The surprising growth of hydrogen in China during the first half of this year could drive the electrolyser market to exceed 2 gigawatts in 2022, the report finds.

Nevertheless, green hydrogen demand still lags behind electrolyser makers’ aggressive capacity expansion plans. To sustain the momentum, more policies stimulating green hydrogen demand need to emerge, BNEF reckons.

China’s carbon neutrality target may be doing the most on this front.

“What's happening in China right now is revolutionary for clean hydrogen,” Tengler said.

“Chinese companies are racing to show their compliance with the country's carbon neutrality target, pushing the market for electrolysers – the devices that produce hydrogen using water and electricity – to be at least nine times bigger in 2022 than in 2020.”

Electrolyser shipments are set to double in 2021 and quadruple in 2022, reaching at least 1.8GW.

China should account for 60-63% of global installations.

By 2030, cumulative global installations could cross 40GW based on developer disclosures, the report estimates. Alkaline electrolysers are expected to continue to dominate the market due to better economics, with an 80% share in 2022.

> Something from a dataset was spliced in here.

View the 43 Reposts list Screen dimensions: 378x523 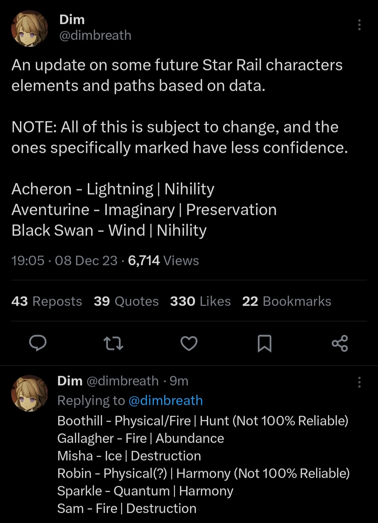(x=47, y=301)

In response to rising sales, electrolyser manufacturers are building more factories than needed, with about 16GW of manufacturing capacity possibly coming online by 2024. Unused capacities could push down prices.

“Still, hydrogen's future as a major clean energy source is far from certain. Sustained, large-scale demand for clean hydrogen will need stronger demand-side incentives than what we are seeing now,” Tengler said.

"We'll need to see CO2 prices of at least $100 per tonne by 2030 to incentivise hydrogen adoption.

“No country has such carbon prices today, and we forecast only three markets to reach that level before 2030: Canada, the EU and the UK. It is no surprise then that the vast majority of announced large-scale demand-side clean hydrogen projects come from these regions."

Government funding for hydrogen is on the rise, the report said, with $11.4 billion per year available for low-carbon hydrogen projects over 2021-30. For most countries, these subsidies total less than 0.1% of GDP, well below what solar got in its early years, but still a sizeable boost compared to a few years ago.

(This article first appeared in Upstream's renewable energy sister publication Recharge on 5 August, 2021)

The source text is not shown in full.